评估密码强度的常用方法是运行或模拟密码猜测技术
一套配置良好的猜测技术，包括概率方法和现成的密码恢复工具
不适用于密码强度的实时评估，有时也不适用于任何实际有用的密码强度评估
提出了使用人工神经网络来猜测密码
首先全面测试了神经网络模型大小、模型结构、训练数据和训练技术的变化对网络猜测不同类型密码的能力的影响
与最先进的密码猜测模型进行了比较，包括马尔可夫模型【65】、概率上下文无关文法【59，93】、软件工具【74，83】
神经网络比其他密码猜测方法更能成功地猜测密码，尤其是超过10¹⁰次的猜测和非传统的密码策略——密码猜测攻击通常会远远超过$10^{10}$次猜测【44，46】
使用最近提出的蒙特卡罗方法来评估概率模型对大量猜测的性能
使用的神经网络可以被高度压缩，而且猜测效率损失最小——足够小，可以包含在移动设备的应用程序中，与加密软件捆绑在一起，或者用于网页密码表
在JavaScript中实现并测试了一个神经网络密码检查程序，适合用于移动应用程序、浏览器扩展和网页密码表。
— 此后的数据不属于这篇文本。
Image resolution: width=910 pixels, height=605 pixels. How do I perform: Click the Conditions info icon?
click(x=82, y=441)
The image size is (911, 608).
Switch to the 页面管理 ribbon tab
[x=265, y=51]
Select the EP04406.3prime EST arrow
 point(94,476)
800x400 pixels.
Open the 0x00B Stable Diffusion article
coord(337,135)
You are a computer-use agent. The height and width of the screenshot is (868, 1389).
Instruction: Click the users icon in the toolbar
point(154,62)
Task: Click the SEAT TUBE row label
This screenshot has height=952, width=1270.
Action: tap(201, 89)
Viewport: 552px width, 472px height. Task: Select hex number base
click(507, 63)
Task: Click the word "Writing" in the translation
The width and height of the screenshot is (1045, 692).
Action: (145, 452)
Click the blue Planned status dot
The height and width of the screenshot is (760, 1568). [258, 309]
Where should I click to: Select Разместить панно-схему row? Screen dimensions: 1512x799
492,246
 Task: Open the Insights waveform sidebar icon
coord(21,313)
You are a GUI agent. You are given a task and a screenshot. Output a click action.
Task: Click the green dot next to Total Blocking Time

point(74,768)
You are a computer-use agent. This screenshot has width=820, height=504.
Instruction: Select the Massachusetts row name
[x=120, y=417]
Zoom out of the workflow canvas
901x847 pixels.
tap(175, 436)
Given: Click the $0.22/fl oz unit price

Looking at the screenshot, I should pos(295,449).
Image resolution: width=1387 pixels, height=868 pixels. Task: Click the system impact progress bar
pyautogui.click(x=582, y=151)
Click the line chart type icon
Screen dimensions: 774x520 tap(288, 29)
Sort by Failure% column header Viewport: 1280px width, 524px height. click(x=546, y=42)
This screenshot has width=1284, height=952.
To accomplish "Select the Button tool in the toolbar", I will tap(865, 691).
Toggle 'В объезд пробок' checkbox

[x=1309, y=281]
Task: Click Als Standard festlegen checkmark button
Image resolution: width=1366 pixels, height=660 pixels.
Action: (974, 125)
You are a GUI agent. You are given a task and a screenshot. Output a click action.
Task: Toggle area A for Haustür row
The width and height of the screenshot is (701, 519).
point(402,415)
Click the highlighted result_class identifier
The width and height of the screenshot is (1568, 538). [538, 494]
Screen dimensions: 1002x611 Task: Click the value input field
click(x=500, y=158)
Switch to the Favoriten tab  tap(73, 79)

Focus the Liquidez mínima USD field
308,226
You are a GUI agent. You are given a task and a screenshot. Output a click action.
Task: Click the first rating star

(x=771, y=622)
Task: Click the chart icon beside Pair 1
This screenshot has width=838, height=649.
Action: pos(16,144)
在一秒内的实现密码强度实时反馈，比现有客户端方法更准确地测量对猜测的抵抗力
贡献：
- 提出神经网络模型，并综合评估其训练、参数和压缩的变化对猜测效果的影响
- 建立了一个可压缩和有效的密码猜测模型，用于客户端密码检查
- JavaScript实现此检查器，并测试

背景和相关工作

密码猜测攻击

没有限速策略时，可以实施大规模猜测
散列密码数据库被盗，即数据库被拖库，则可进行离线攻击【20，23，27，45，46，67，73，75，87】
加密密钥从密码派生或受密码保护，此情况下也容易受到大规模猜测的攻击

测量密码强度

密码强度模型通常采用两种概念形式
- 依赖于纯粹的统计方法，如香农熵或其他先进的统计方法【21，22】——所需的样本量太大
- 模拟对抗性密码猜测【34，65，89】
密码猜测的学术研究主要集中在以大密码集作为输入，然后按概率降序输出猜测的概率方法——密码破解工具依靠高效的启发式方法来模拟常见的密码特征
概率上下文无关文法【93】：
- 密码是用模板结构（例如，6个字母后跟2个数字）和对应的结构终端构建的
- 密码的概率是其结构的概率乘以其终端的概率
- 通过平滑将概率分配给未发现的终端也是有益的【60】
- 使用自然语言词典来实例化终端可以改进猜测【91】
马尔可夫模型【70】：
- 根据前一个字符或上下文字符预测密码中下一个字符的概率
- 可能会有过度拟合的风险——平滑和退避方法补偿过度拟合
- 6-grams 马尔可夫模型加性平滑通常是建模英文密码的最佳方法
损坏的Wordlist方法（Mangled Wordlist Methods）：
- 软件工具通常用这种方法于生成密码猜测
- 这种类型的两种流行工具是Hashcat 和John the Ripper
- 使用人工规则来转换词表（密码和字典条目），或者模拟人类编写密码的常见行为进行转换

主动密码检查

以上密码猜测模型可以精确地模拟人工创建的密码，但它们需要数小时或数天以及兆字节或千兆字节的磁盘空间
当前的实时密码检查程序可以根据它们是否完全运行在客户端进行分类
服务器端组件在安全性上有很大问题——将密码发送到服务器进行密码检查会破坏所有安全保证，例如保护密钥的密码不应该离开用户的设备
客户端的密码检查器，例如在浏览器运行的那种，往往根据密码的长度或包含的不同字符类来给密码打分【33，88】
只有 zxcvbn 【94，95】使用了几十种更先进的启发式方法，给出了合理准确的强度估计——无法简洁地对模型进行编码和计算实时结果，不能直接模拟对抗性猜测

神经网络

用于近似高维函数，擅长模糊分类问题和生成新序列
基于前面的元素生成字符串中下一个元素的概率【49，84】
序列可能是不精确的、新颖的序列【49】——神经网络可能适合于密码猜测
神经网络可以在比马尔可夫模型小得多的空间内模拟自然语言

系统设计

密码强度测量

神经网络：给定密码的前一个字符，训练产生密码的下一个字符
依赖于一个特殊的密码结束符号来模拟在一系列字符之后密码结束的概率

 For example, to calculate the probability of the entire password ‘bad’, 
 we would start with an empty password, and query the network for the probability of seeing a ‘b’, 
 then seeing an ‘a’ after ‘b’, and then of seeing a ‘d’ after ‘ba’, then of seeing a complete password after ‘bad’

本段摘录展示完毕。